[00:00.000 --> 00:14.200]  So, I'm João. I work at SUSE, at the storage team. I used to work on SAF. Our storage team
[00:14.200 --> 00:22.000]  used to work on SAF, but due to restructurings, that's no longer the case. I'm going to talk
[00:22.000 --> 00:29.200]  to you about one of our latest projects, Yes Free Gateway, and I'm going to tell you why
[00:29.200 --> 00:37.640]  we're doing this mostly. What is S3 Gateway? How we're doing it? Hopefully there will be
[00:37.640 --> 00:48.800]  a demo, and then the next steps and what's ahead of us. So, why are we doing this? So,
[00:48.800 --> 01:01.320]  essentially, after our product was restructured, we needed to find something else to work on,
[01:01.320 --> 01:20.520]  and one of the ideas we had was to find a way to, on the one hand, to figure out a way to provide,
[01:20.520 --> 01:29.520]  I'm lacking the word, provide something that was lacking in the SUSE Rancher portfolio,
[01:29.520 --> 01:38.400]  which is basically an S3 service for local clusters, for local storage within a Kubernetes
[01:38.400 --> 01:46.720]  cluster, and what we aimed at was something as easy to deploy, as easily forgettable,
[01:46.720 --> 01:56.000]  and that just works for ideally local workloads, not necessarily something that is complex to
[01:56.000 --> 02:03.720]  manage. We didn't want anything that would be, we wanted something as light as possible,
[02:03.720 --> 02:15.360]  and that's what eventually became the S3 Gateway. It's an open source project as usual. It's driven
[02:15.360 --> 02:27.720]  by our team at SUSE, and ideally it will be an easy to use project that you just deploy
[02:27.720 --> 02:33.640]  on a Kubernetes cluster and it will just provide you an S3 service within your cluster.
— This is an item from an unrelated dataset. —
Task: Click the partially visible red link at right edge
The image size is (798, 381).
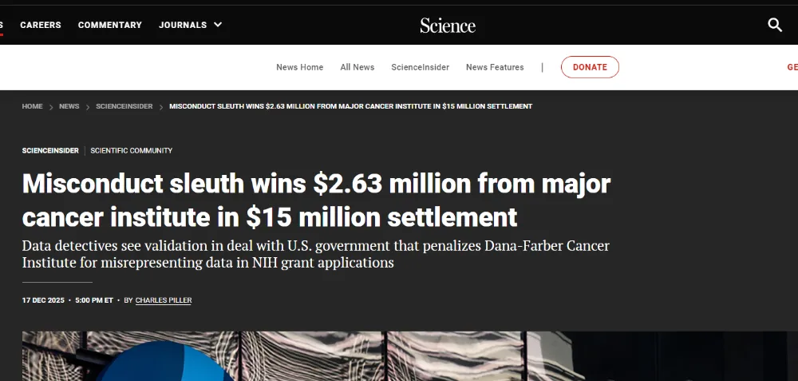Action: tap(792, 67)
I say,
[02:33.640 --> 02:40.600]  ideally, because this has six months worth of development, and there are a lot of things still
[02:40.600 --> 02:50.080]  lacking, far more than I would actually like, but that's just how life is. It complements the
[02:50.080 --> 02:56.320]  Rancher portfolio, as I mentioned, but this was not necessarily the main driver when developing
[02:56.320 --> 03:07.240]  the S3 Gateway. It just happens to fit nicely within the stack. It helps doing backups of local
[03:07.280 --> 03:18.680]  Longhorn volumes, backups for other stuff within the stack, and one of our main criteria initially
[03:18.680 --> 03:26.720]  was that we would serve our storage from any PVC that a Kubernetes cluster could provide,
[03:26.720 --> 03:34.040]  and this just happens to be nice because given Longhorn allows us to put stuff on a Longhorn
[03:34.480 --> 03:40.400]  persistent volume, Longhorn will deal with all the nasty things like replication and whatnot
[03:40.400 --> 03:47.880]  so that we don't have to deal with that. Of course, we wanted a pretty UI for all of the
[03:47.880 --> 03:57.640]  operations and management, which is still ongoing, but we'll get there. How we're leveraging this,
[03:57.960 --> 04:08.000]  though, is basically using Rados Gateway from SEF. We didn't want to start something from scratch
[04:08.000 --> 04:16.160]  because we thought it would be a waste of time and resources, so we decided to leverage the
[04:16.240 --> 04:29.200]  Rados Gateway from SEF, which is quite amazing because it can be run standalone. Given the already
[04:29.200 --> 04:38.680]  built-in zipper layer of which there is a talk next, I think, we basically just had to create a new
[04:38.720 --> 04:51.480]  backend that is basically file-based on which our data is stored on the file-based backend instead
[04:51.480 --> 05:00.200]  of, say, the Rados store. Hence, we don't need a whole SEF cluster, we just need the binary
[05:00.240 --> 05:12.760]  running standalone. Essentially, as I was saying, we have the Rados Gateway consuming a file system,
[05:12.760 --> 05:20.320]  essentially whatever that file system is on. We keep a SQLite database for metadata for the
[05:20.360 --> 05:34.400]  objects and the directory hierarchy for the data. We decided to do this so that essentially all the
[05:34.400 --> 05:47.760]  things that can be indexed and to be essentially abstract could be kept as metadata in the SQLite,
[05:47.840 --> 05:54.960]  which will allow us to more easily search things, index things instead of having to go through
[05:56.880 --> 06:03.760]  a directory hierarchy to find, for instance, buckets and whatnot. So buckets are essentially a mapping
[06:03.760 --> 06:12.720]  of a name to a UUID and objects, as well, end up being entries in a database that associate
[06:12.800 --> 06:19.840]  the bucket name, the object name, and our map to a UUID. The data for the objects, though,
[06:20.640 --> 06:27.680]  will be based on the UUID and we will grab the UUID and create a directory hierarchy based on the
[06:28.720 --> 06:40.640]  first bytes of the UUID. The reasoning behind this was mostly because, given typically some
[06:40.640 --> 06:46.960]  buckets tend to grow larger than other buckets, if we were creating a directory hierarchy that
[06:46.960 --> 06:53.520]  was per bucket, per bucket name, we could end up with very large directories. This way, we kind
[06:53.520 --> 07:03.840]  of spread the objects around and even if we end up with larger directories, we don't have to list
[07:03.840 --> 07:09.680]  the directories themselves to find where the objects are or which objects are within those
[07:09.680 --> 07:16.800]  directories. We just have that stuff in the metadata devils within SQLite.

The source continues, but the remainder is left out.